What are “Risk Factors”?
Risk factors are any situations or occurrences that could make investing in a company risky.
    The Securities and Exchange Commission (SEC) requires that publicly traded companies disclose their most significant risk factors. This is so that potential investors can consider any risks before they make an investment.
      They also offer companies protection, as a company can use risk factors as liability protection. This could happen if a company underperforms and investors take legal action as a result.
        It is worth noting that smaller companies, that is those with a public float of under $75 million on the last business day, do not have to include risk factors in their 10-K and 10-Q forms, although some may choose to do so.
          How do companies disclose their risk factors?
          Publicly traded companies initially disclose their risk factors to the SEC through their S-1 filings as part of the IPO process.
            Additionally, companies must provide a complete list of risk factors in their Annual Reports (Form 10-K) or (Form 20-F) for “foreign private issuers”.
              Quarterly Reports also include a section on risk factors (Form 10-Q) where companies are only required to update any changes since the previous report.
                According to the SEC, risk factors should be reported concisely, logically and in “plain English” so investors can understand them.
                  How can I use TipRanks risk factors in my stock research?
                  Use the Risk Factors tab to get data about the risk factors of any company in which you are considering investing.
                    You can easily see the most significant risks a company is facing.

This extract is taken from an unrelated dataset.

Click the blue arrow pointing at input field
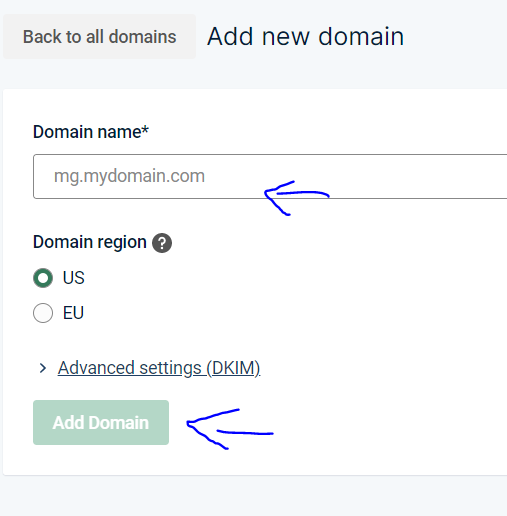 coord(296,198)
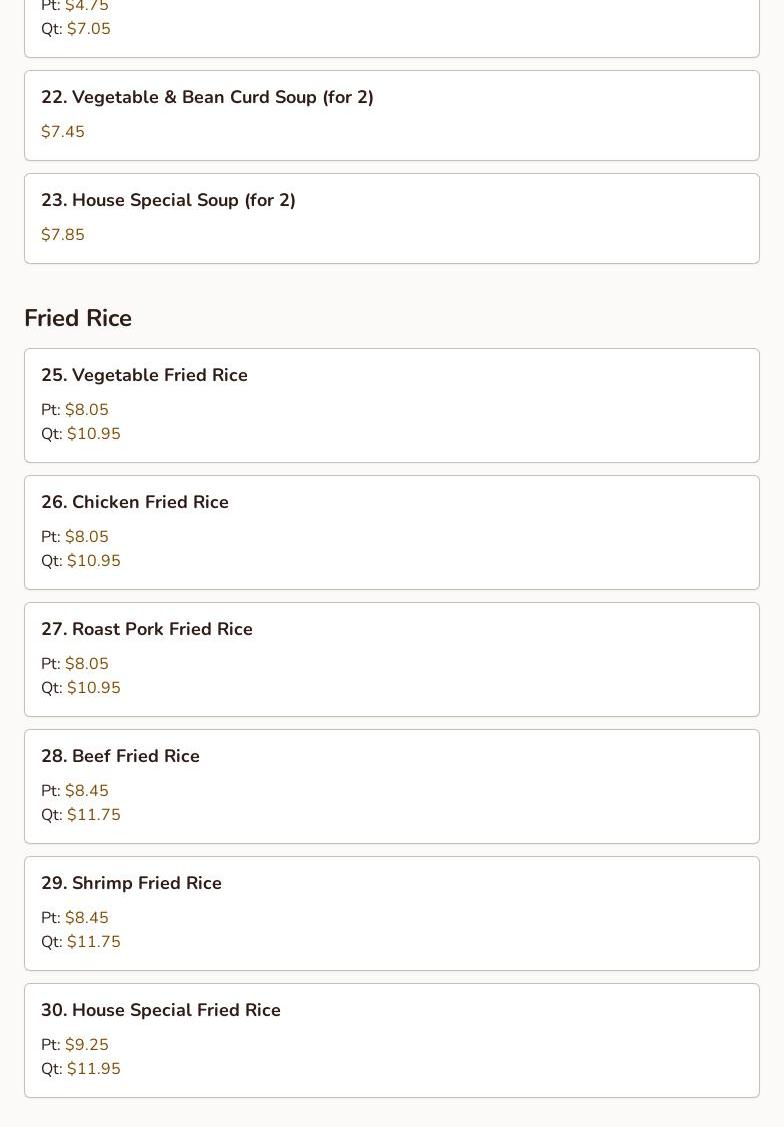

Additionally, you can find out which risk factors a company has added, removed or adjusted since its previous disclosure. You can also see how a company’s risk factors compare to others in its sector.
                      Without reading company reports or participating in conference calls, you would most likely not have access to this sort of information, which is usually not included in press releases or other public announcements.
                        A simplified analysis of risk factors is unique to TipRanks.
                          What are all the risk factor categories?
                          TipRanks has identified 6 major categories of risk factors and a number of subcategories for each. You can see how these categories are broken down in the list below.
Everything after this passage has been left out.